HTML is old and weird and its browsers have a bad ecosystem. The way to go would be to ignore xkcd 927 and make a new standard and a pilot browser for it. The hard part would be getting people to use it.
It’s too late to give (life) support. Web browsers are a dying ecosystem as it’s too complex to create competition. Why not abandon them and instead support software that does a seperatable part of what modern browsers do?
thethunderwolf@lemmy.dbzer0.com 2 hours ago
db2@lemmy.world 5 hours ago
Lets all go back to Gopher.
Rooty@lemmy.world 3 hours ago
I am 100% ready to replace my browser with a blend of Usenet/RSS subscriptions, maybe sprinkle some Gemini (not the G*gle AI) atop of it. Fuck it, I might even get a library card for shits and giggles.
Invertedouroboros@lemmy.world 2 hours ago
Man I collect library cards. At this point I’m a member of three different library systems. No joke, libraries are amazing and one of the best resources we’ve got left in this country. Go get a card man!
Invertedouroboros@lemmy.world 3 hours ago
I don’t necessarily disagree on the complexity point, but I don’t think breaking up the functionality of a web browser fixes the issue.

(Collected data entries)
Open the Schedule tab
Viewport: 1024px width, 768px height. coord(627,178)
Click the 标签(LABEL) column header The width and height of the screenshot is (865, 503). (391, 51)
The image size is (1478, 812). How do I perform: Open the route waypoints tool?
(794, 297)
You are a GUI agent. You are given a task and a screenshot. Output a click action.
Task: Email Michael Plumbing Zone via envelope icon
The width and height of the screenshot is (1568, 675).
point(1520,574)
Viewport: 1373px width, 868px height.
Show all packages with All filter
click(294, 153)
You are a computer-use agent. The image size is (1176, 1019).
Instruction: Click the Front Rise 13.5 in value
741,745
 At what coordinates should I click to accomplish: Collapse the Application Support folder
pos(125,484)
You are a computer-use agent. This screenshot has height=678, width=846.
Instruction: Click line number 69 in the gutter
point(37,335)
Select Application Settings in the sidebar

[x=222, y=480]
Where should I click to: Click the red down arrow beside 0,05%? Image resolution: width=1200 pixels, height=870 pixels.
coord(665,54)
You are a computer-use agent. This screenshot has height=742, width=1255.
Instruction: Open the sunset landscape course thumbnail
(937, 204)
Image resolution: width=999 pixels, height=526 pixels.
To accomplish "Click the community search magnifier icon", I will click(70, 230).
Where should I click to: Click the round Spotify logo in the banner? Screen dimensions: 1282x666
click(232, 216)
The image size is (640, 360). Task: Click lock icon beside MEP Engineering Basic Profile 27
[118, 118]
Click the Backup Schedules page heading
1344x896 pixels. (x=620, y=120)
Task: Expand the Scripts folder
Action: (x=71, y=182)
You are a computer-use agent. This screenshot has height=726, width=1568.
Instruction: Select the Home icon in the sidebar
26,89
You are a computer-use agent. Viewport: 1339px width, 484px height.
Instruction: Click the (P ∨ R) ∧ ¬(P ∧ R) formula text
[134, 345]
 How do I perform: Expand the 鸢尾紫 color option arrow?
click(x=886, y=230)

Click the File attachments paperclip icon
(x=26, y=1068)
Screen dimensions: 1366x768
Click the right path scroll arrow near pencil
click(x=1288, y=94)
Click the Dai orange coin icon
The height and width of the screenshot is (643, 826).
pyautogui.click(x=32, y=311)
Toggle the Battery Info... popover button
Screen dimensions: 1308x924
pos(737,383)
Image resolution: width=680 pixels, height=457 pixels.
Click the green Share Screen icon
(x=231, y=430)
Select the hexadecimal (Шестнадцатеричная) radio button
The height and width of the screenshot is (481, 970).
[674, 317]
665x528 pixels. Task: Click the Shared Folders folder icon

— Questions on the material —
a - For each statement, say whether it agrees with the comment thread on web browsers, answering yes or no and quoting the words of the thread that decide it. (i) One commenter is a member of three different library systems. (ii) One commenter holds that breaking up the functionality of a web browser would fix the complexity issue. (iii) The first comment names making the new standard as the hard part.
b - Please print the part of the comment thread on web browsers starting with "HTML is old" and going on through "modern browsers do?".

— Answers by item number —
a -
(i) Yes: "At this point I’m a member of three different library systems."
(ii) No: "I don’t think breaking up the functionality of a web browser fixes the issue."
(iii) No: "The hard part would be getting people to use it."

b -
HTML is old and weird and its browsers have a bad ecosystem. The way to go would be to ignore xkcd 927 and make a new standard and a pilot browser for it. The hard part would be getting people to use it.
It’s too late to give (life) support. Web browsers are a dying ecosystem as it’s too complex to create competition. Why not abandon them and instead support software that does a seperatable part of what modern browsers do?